Rabu, 02 September 2009

Cidaku Cakalele & Belanda KNIL



Jakarta - Gugus Lease tak henti-henti membuat 'keramaian'. Serakan pulau kecilnya yang terdiri dari Banda, Ambon, Saparua, Ina, Seram, Buru, dan juga Sanana itu sepanjang waktu bergemuruh. Tak terkecuali dengan unjuk diri tarian cakalele yang 'mencoreng' kedaulatan negara.

Tarian cakalele sebenarnya bukan hanya milik orang yang tinggal di Pulau Ambon. Dia merupakan tarian 'rakyat Lease' yang tersebar di beberapa pulau. Tarian ini symbol heroisme, sikap ksatria, dan lambing kesaktian. Bahkan bagi etnis Suku Naulu maupun Alifuru yang tinggal di Pulau Ambon dan Pulau Seram, tarian ini kandungan magisnya sangat kental manakala disertai dengan ritus pegu dan upacara pataheri.

Pegu merupakan sebuah ritual yang harus dijalankan laki atau perempuan yang ingin memiliki kekebalan. Dia harus menjalankan laku itu di 'rumah batu-batu' yang kini tinggal kenangan, yang terletak di Teluk Saleman. Ritus ini selain mensyaratkan 'laku' berat, juga wajib mentato seluruh wajah dengan gambar kelelawar.

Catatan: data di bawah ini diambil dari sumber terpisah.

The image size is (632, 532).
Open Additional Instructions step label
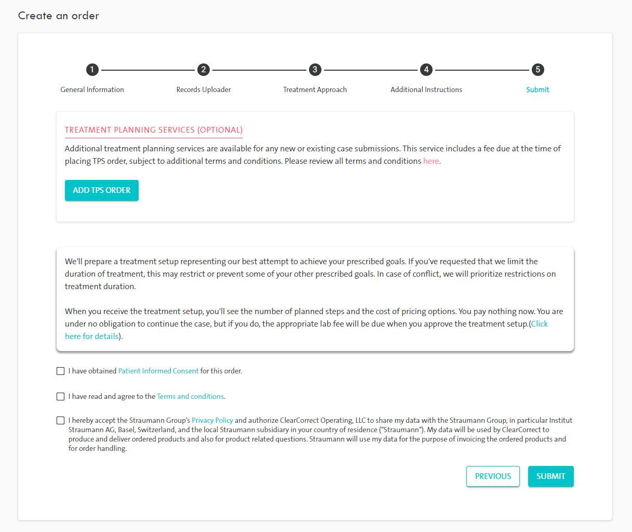coord(426,89)
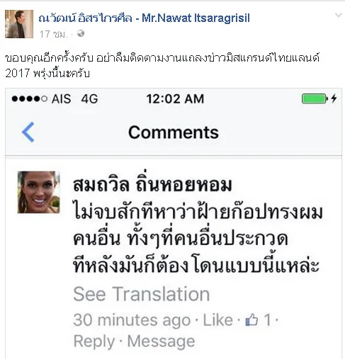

Jika ritus itu sudah dijalankan, maka para pelaku ritus itu meyakini memiliki kekuatan supranatural. Mereka menguasai ilmu perang, psikologi perang, fanatisme sebagai mesin perang, serta siap menjadi seorang panglima di medan laga. Sedang pataheri bagi anak-anak Suku Naulu merupakan simbol kedewasaan. Upacara ini dijalani mereka yang sudah akil balik. Mereka harus 'dibuang' ke hutan. Belajar berlari sekencang kijang, melompat dari pohon ke pohon selincah kusu (tupai), serta bertahan hidup di belantara sebelum mempelajari asal-usul suku. Jika kepala suku menyatakan mereka lulus, anak-anak ini akan mendapatkan selembar kain merah yang disebut cidaku. Kain ini dililitkan di kepala sebagai lambing 'kehebatan' dan kedewasaan.

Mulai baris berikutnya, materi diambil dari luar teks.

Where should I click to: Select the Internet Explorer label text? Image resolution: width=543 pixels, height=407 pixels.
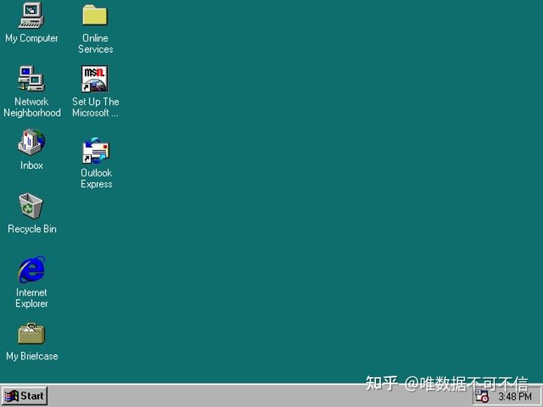point(31,298)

Konon ritus ini yang mengilhami Korp Baret Merah Kopassus berbaret sama. Tarian cakalele dengan cidakunya itu juga menyebar sampai ke Kepulauan Kei yang terletak di bawah Kepala Burung (Pulau Irian). Di Pulau Dullah, misalnya, ada sepasang patung yang disebut Yot Tomat. Dalam bahasa setempat, itu artinya : peringatan terhadap umat. Disebut begitu, karena orang-orang yang tinggal di kawasan ini sebenarnya masih basudara (sesaudara). Dia dibuang ke daerah itu akibat pemberontakan yang dilakukannya di jaman Belanda. Dia tidak mau lepas dari asal-usulnya, dan itu dituangkan dalam 'patung kenangan' yang kemudian dikultuskan. Dengan gambaran antropologi simbol (metafisis) di atas, maka 'kebudayaan Lease' merupakan kebudayaan yang amat tinggi. Kebudayaan ini memberi garansi terhadap kepatuhan dan patriotisme terhadap bangsa dan negaranya.

Tapi kenapa kemudian cakalele itu akhirnya dipakai sebagai 'alat' untuk mempermalukan bangsa ini di depan presidennya dan tamu asing negara? Sebenarnya ada satu benang merah yang bisa dituding, dan menjadi alasan 'pemberontak' Rakyat Maluku Selatan (RMS) yang 'lemah' itu laten unjuk 'keperkasaan'. Itu tak lepas dari masih banyaknya 'penduduk Belanda' yang tinggal di Ambon. Mereka pensiunan yang mendapat gaji bulanan dari Belanda. Mereka adalah orang-orang kaya di Ambon. Mereka bebas pulang pergi Indonesia - Belanda, karena orang-orang KNIL itu, penduduk setempat yang 'mbalelo' menjadi tentara Belanda, ingin menghabiskan sisa umurnya di tanah kelahirannya. Mereka yang patut disebut sebagai 'onak' dalam daging negeri ini dibanding bangsa lain. Sebab, mereka yang dalam tabel pemerintah setempat masuk kategori sebagai turis itu loyalitasnya sudah diragukan sejak negeri ini diproklamasikan. Apalagi ide pendirian RMS sendiri juga berasal dari negeri yang sama.